An Ning smiled. "I'm glad you think so. Where are the others?"

"Hiding." The woman hesitated. "They don't remember. None of us did. We've forgotten everything. So we stayed here, hoping someone would remember and take us back home. That was from her grove, wasn't it?"

"Yes. I remembered what Enxuo said about grandmother asking him to take a bath in the waterfall. I hoped for the same effect. Of you getting back your memory and remembering who you really were."

"Are you here to take us home?"

"Yes. I'm taking you back to Saravia."

The woman sobbed brokenly, her thin shoulders shaking under the jacket.

"I remember Enxuo," she said, smiling through her tears. "I remember him. I remember his son, Trei. I remember Trei's mother, Merius."

An Ning waited in silence, watching as the woman covered her face with her hands and sobbed. She did not offer comfort. She did not offer solace. She did not say a word because there was really nothing to say. She could only believe that the healing will start as soon as they were back in Hippolyta's grove.

The wretched sobbing finally ended into quiet tears. The woman lifted her head and looked at An Ning.

"What is your name? Are you really Hippolyta's granddaughter?"

"They call me An Ning. And I am Hippolyta's granddaughter. And you are?"

"I am Nyra."

"Nice to meet you, Nyra. I brought some food. Are you hungry?"

"I am but not yet. You have to see the rest of the women first. No," she said when An Ning motioned to her wounds, "later. There's plenty of time now that you're here."

With the troops carrying torches and lights, Nyra led them to a tall falling-down building filled with rubble. The building was completely gutted inside. There used to be a large courtyard but grass and shrubs have taken over and everything just looked sad and desolate. The lights eerily alighted on a long shattered staircase, their moving shadows making creepy silhouettes as they came upon another building designed like an apartment complex.
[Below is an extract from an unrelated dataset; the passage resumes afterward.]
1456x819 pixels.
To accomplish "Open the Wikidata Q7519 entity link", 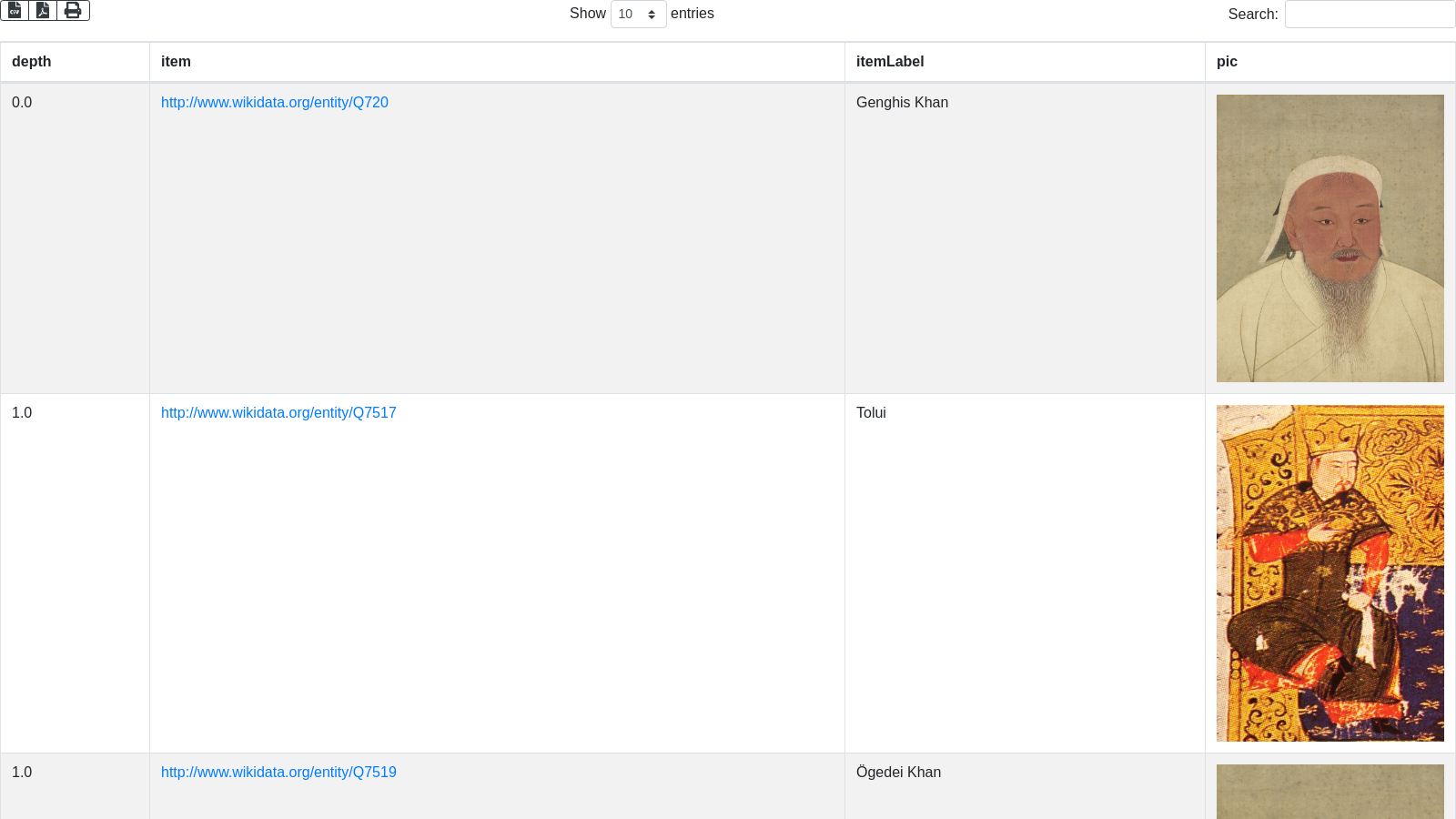I will [x=278, y=773].
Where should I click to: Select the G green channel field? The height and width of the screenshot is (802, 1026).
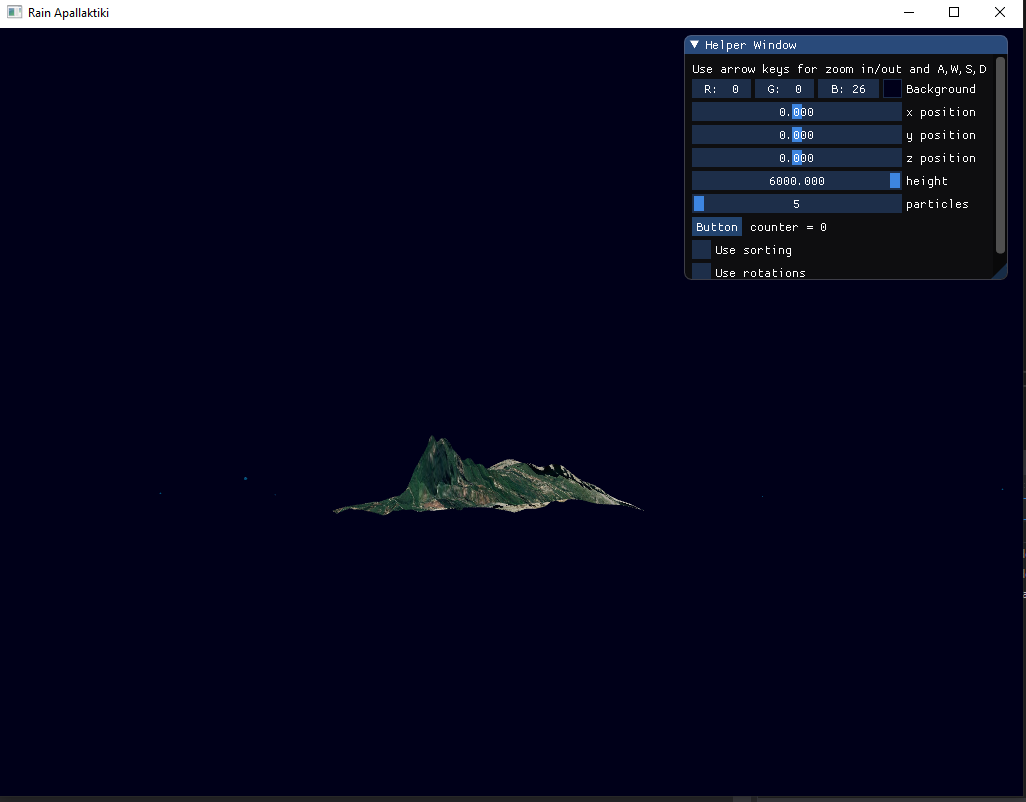tap(784, 88)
The lights illuminated the twisted railings that resembled thin matchsticks missing several teeth. Nyra touched An Ning's arm. An Ning signalled for a halt and immediately, the entire parameter bustled with tents and lights, the hum of technology, and the smell of gunpowder.

Nyra led An Ning to the back of a gutted building down a short flight of stairs. It was dark and the wind seemed lighter inside. Taey secured the lights on the caving walls. The lights illuminated chipped tiles, tufts of grass where the tiles went missing, stones and boulders that served as walls, and bodies...of dirty and emaciated women and children cowering on the cold ground with stark fear on their faces.
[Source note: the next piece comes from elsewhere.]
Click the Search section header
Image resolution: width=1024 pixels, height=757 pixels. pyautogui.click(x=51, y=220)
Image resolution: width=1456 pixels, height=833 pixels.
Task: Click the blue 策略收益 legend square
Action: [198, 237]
Nyra turned to An Ning. "Water," she choked.

An Ning signaled to Taey. He and the rest of the men handed several water canteens to the two women. They did not offer their help or come nearer to the watching crowd, merely stood a little distance from them, ready to blast any intruder that threatens them with harm.
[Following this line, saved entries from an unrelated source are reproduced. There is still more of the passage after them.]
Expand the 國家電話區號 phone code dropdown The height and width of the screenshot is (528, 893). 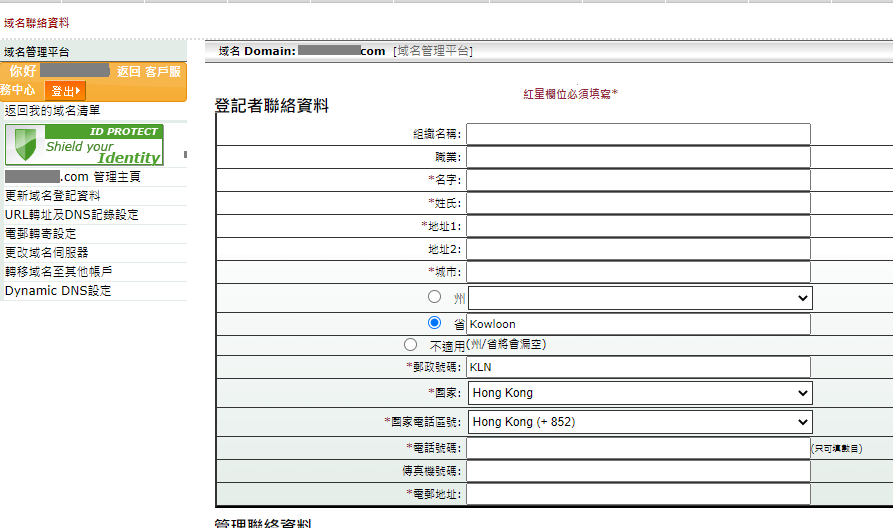tap(640, 422)
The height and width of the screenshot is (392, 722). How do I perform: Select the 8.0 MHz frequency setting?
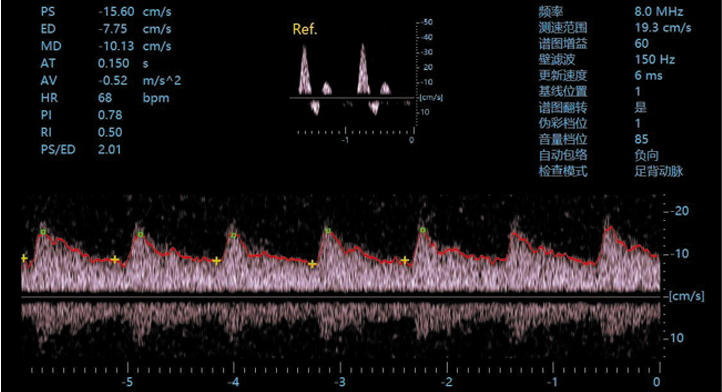pyautogui.click(x=659, y=12)
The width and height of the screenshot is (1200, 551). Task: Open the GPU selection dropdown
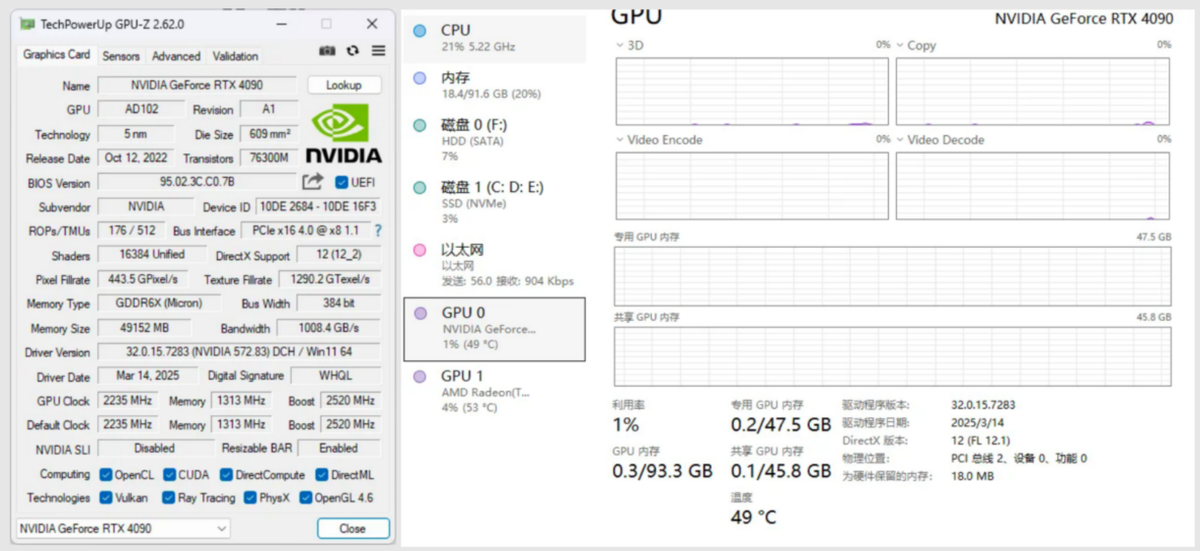(123, 528)
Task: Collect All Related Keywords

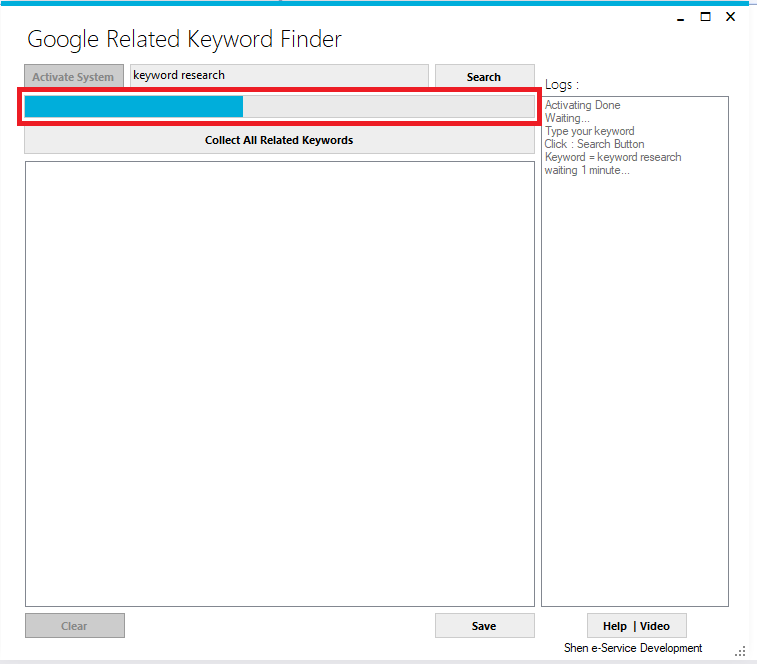Action: 279,140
The wretchedness and abject poverty, the complete isolation from all things familiar that these women of legend valiantly endured filled An Ning with rage and hatred. Yu Yan had a lot to answer for. And she was going to pay. An Ning did not want her destruction but her complete annihilation. Yu Yan will be wiped out from the face of the planet, even if she had to sell her soul to the devil to do it.